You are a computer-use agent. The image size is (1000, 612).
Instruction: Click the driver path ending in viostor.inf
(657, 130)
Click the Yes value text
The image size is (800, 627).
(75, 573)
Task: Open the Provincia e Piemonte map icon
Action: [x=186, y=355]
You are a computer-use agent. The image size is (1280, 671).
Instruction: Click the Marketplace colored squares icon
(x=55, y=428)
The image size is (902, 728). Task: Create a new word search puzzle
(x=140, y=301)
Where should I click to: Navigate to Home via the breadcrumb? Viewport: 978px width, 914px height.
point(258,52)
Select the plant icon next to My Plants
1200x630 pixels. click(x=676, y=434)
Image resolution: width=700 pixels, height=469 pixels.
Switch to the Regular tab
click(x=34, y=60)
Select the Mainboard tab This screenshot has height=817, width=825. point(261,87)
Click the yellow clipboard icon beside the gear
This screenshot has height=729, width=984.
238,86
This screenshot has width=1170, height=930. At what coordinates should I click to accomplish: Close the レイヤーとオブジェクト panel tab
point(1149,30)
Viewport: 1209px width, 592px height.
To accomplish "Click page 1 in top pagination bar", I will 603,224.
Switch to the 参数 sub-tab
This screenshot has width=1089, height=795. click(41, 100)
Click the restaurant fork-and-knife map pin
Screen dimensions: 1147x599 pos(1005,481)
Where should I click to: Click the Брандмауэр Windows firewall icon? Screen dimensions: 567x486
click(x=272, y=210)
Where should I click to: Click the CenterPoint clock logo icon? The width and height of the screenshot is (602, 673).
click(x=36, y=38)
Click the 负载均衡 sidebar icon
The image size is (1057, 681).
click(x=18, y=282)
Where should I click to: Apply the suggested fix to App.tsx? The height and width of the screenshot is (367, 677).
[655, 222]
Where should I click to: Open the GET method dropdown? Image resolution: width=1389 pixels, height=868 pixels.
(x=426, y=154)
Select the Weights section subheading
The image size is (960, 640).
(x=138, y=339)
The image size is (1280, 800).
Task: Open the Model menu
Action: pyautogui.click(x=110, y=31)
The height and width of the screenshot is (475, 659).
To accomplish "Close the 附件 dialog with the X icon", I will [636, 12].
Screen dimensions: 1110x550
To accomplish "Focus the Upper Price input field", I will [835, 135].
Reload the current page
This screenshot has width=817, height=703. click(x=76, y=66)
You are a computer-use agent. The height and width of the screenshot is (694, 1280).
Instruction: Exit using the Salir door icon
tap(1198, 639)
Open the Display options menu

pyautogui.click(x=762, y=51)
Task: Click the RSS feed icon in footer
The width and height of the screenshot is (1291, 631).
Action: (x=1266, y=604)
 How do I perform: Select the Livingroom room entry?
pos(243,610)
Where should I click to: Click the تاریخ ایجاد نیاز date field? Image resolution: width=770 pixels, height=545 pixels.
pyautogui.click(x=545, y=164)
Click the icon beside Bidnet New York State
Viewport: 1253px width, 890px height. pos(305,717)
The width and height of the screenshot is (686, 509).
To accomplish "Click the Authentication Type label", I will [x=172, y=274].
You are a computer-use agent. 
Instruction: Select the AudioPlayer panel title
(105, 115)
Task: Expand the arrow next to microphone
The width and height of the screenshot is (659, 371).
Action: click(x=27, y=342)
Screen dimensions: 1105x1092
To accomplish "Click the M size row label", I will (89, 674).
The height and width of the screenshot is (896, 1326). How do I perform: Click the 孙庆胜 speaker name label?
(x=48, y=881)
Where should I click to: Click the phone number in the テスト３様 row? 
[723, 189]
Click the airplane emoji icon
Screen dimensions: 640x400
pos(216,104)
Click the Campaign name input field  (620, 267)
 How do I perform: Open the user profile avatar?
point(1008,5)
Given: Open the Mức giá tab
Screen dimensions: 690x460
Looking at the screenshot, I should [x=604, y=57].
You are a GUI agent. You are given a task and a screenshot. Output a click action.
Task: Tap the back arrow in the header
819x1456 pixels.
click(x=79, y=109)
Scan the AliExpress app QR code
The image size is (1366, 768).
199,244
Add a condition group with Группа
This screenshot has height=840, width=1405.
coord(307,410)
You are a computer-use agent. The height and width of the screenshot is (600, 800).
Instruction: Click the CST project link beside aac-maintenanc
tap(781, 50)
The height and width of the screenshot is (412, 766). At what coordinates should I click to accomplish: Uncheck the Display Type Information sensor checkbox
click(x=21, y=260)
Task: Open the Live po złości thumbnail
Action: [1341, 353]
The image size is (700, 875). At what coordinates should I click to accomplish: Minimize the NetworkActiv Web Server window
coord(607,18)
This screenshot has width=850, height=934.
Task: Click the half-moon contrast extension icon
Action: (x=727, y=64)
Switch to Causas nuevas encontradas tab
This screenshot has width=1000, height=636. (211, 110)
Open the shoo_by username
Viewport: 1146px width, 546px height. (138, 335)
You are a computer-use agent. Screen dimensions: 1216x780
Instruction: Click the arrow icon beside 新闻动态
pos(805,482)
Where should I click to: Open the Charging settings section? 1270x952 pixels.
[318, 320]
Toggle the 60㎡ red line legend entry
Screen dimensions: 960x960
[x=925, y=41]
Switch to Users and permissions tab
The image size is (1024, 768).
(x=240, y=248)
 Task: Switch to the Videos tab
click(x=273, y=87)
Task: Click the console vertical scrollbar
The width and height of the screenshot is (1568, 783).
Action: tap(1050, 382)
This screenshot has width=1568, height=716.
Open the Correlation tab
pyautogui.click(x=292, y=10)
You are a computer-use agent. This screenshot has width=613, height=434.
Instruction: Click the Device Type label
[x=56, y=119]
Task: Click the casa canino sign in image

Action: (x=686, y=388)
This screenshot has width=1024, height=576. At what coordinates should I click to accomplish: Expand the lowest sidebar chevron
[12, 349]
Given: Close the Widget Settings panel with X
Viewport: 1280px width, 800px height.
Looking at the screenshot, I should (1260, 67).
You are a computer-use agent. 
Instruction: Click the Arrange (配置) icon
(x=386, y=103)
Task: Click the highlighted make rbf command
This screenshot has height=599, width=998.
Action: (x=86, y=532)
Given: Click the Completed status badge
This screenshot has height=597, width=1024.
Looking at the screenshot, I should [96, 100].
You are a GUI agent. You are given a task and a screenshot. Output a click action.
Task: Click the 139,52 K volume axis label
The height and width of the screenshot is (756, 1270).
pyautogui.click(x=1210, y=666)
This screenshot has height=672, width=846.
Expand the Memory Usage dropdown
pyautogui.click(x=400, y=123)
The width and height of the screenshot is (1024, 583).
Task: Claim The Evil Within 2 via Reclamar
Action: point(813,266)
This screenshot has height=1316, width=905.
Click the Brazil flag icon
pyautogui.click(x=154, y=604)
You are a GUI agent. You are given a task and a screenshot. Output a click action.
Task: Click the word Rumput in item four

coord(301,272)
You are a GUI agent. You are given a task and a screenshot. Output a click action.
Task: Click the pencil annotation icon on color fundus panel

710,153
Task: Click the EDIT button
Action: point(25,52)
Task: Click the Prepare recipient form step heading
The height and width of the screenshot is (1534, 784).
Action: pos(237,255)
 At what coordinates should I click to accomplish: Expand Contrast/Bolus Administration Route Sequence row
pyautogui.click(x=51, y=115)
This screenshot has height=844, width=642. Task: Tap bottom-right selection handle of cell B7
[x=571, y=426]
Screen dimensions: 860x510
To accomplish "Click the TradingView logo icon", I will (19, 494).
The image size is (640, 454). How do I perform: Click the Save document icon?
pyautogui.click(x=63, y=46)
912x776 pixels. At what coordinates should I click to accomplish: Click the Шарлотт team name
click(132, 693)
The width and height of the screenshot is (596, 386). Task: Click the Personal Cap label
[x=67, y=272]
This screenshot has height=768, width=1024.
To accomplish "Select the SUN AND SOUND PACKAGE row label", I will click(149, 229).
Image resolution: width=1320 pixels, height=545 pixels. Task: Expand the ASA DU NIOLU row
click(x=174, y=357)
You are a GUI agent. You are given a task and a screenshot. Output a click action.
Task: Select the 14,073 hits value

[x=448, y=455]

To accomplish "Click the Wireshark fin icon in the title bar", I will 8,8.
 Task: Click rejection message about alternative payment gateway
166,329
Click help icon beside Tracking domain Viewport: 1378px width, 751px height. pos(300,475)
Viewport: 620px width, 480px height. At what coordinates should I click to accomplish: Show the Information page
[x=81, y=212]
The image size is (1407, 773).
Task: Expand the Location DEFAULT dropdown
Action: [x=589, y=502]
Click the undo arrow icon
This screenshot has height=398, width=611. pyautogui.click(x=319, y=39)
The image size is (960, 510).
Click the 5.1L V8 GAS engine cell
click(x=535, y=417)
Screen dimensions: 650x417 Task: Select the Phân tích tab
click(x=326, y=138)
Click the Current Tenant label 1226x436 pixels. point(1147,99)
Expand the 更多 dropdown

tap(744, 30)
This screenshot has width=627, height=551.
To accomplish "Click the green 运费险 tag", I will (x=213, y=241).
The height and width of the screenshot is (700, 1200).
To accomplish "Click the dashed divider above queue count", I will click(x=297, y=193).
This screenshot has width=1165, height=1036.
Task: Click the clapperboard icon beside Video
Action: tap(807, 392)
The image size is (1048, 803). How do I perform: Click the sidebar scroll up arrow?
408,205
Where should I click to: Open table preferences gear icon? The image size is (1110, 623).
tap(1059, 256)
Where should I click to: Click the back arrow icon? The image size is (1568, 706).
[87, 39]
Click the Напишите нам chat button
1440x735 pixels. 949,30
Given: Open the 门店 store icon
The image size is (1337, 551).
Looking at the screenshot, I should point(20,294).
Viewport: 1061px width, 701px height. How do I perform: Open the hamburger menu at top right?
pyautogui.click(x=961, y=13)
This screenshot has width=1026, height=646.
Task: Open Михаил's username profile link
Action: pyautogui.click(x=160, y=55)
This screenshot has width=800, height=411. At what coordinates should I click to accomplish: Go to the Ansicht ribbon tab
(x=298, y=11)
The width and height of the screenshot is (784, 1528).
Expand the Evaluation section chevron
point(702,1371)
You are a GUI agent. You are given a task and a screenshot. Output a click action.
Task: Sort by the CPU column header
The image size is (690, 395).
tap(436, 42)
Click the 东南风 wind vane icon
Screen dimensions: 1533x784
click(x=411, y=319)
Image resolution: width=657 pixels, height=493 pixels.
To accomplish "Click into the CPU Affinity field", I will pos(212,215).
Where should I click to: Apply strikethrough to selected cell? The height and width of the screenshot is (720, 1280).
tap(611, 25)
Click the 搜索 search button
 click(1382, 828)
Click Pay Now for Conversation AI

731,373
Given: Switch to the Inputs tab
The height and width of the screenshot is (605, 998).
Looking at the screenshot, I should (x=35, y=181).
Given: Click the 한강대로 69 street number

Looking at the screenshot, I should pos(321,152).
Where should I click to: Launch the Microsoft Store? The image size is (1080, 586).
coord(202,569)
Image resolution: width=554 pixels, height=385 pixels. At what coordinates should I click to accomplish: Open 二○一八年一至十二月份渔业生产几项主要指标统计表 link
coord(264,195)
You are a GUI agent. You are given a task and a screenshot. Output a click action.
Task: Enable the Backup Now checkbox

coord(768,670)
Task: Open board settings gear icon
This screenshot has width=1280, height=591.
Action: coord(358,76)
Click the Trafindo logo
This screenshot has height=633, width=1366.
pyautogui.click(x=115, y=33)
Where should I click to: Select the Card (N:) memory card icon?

++++++++++++++++++++

# [EXERCISE BRIEF]
Whenever a line of the entries contains the string "header", copy that line.

# [EXPECTED ANSWER]
Task: Tap the back arrow in the header
Task: Sort by the CPU column header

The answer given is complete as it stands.